Hey, so in class, we learned about understanding arrays as pointers and we used it to print out a chessboard and now I'm trying to do the same on my own and I'm printing out a reverse 'L' but for some reason, it's printing out the location of a1 rather than what a1 is. I'm new to this so please go easy on me. Thank you

Here is the code:
***

void Tictactoe()
{
typedef char box[4][6];
box a1, a2, a3, x1, x2, x3, *board[3][3];
a1[0][5] = char(219);
a1[1][5] = char(219);
a1[2][5] = char(219);
a1[3][5] = char(219);
a1[3][5] = char(219); a1[3][4] = char(219); a1[3][3] = char(219); a1[3][2] = char(219);
a1[3][1] = char(219); a1[3][0] = char(219);
board[0][0] = &a1;
cout << *(board[0][0]) << endl;;

}
int main(){

Tictactoe();




return 0;
}

***

A board is a 2D array that has nine (3x3) elements.
Each element is a pointer to a Box.
A Box is a 2D array that has 24 char elements.

________________________

- Requirements
1: Answer these from the forum post on arrays as pointers:
(a) What shape is the poster trying to print?
(b) What does the program output instead of what a1 is?
(c) How many char values does a Box hold?
2: Extend the forum post about printing a reverse 'L' through array pointers, starting after its final sentence.

Target-pointing data
________________________

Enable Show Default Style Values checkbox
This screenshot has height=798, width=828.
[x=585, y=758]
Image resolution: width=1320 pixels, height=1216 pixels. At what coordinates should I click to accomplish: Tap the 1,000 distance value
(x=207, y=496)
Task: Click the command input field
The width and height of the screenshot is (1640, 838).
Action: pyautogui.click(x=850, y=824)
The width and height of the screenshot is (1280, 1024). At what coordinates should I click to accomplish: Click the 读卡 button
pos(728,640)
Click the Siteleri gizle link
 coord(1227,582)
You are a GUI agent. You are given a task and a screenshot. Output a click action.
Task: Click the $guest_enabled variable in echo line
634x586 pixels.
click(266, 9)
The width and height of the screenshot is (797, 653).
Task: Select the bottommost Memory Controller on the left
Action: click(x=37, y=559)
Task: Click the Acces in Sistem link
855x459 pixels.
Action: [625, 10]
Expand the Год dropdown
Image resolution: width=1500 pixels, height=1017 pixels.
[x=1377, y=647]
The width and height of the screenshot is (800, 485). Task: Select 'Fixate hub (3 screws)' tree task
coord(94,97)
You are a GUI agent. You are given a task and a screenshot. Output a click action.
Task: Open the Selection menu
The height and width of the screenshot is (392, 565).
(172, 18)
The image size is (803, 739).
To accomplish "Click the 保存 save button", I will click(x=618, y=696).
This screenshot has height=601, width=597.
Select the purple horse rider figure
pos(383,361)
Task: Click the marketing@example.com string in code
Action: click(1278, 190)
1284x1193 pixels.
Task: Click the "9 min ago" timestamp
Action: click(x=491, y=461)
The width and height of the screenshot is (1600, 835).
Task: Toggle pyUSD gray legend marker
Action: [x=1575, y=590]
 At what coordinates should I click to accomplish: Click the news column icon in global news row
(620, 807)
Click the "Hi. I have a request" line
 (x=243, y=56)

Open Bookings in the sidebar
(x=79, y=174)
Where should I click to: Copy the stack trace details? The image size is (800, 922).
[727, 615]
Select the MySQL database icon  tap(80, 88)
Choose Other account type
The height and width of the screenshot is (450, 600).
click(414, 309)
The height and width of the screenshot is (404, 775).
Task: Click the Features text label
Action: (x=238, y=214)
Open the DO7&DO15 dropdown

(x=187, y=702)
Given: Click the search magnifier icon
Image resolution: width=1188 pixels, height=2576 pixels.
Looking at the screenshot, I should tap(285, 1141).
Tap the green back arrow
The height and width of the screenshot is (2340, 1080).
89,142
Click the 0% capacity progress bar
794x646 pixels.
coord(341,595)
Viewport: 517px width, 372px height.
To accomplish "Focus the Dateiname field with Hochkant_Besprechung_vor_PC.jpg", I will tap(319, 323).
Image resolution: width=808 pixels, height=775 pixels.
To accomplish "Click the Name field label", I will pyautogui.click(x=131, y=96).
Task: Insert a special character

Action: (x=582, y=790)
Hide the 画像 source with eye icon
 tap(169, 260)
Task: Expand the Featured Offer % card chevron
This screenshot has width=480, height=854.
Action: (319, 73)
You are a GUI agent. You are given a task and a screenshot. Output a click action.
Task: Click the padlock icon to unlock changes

________________________

- Answers below
1:
(a) A reverse 'L'.
(b) The location of a1.
(c) 24.

2:
The board[0][0] is a pointer to a char[4][6] 2D array.

*(board[0][0]) == board[0][0][0] == a1[0]

You do cout << a1[0].

Thank you appreciate it.

Isn't it:


Dereferencing board[0][0], a Box*, yields a Box, which is what a1 is.

What I was trying to do in the example above was store the location of a1 into box[0][0] because let's say i have a variable called x and x=2 and if x = 2 I change that box[0][0]'s value from a1 to x1 and instead print out x1.

@dutch: Thanks. The arrays of arrays distract.

@john: Why so complicated? Why can't you start with one pointer?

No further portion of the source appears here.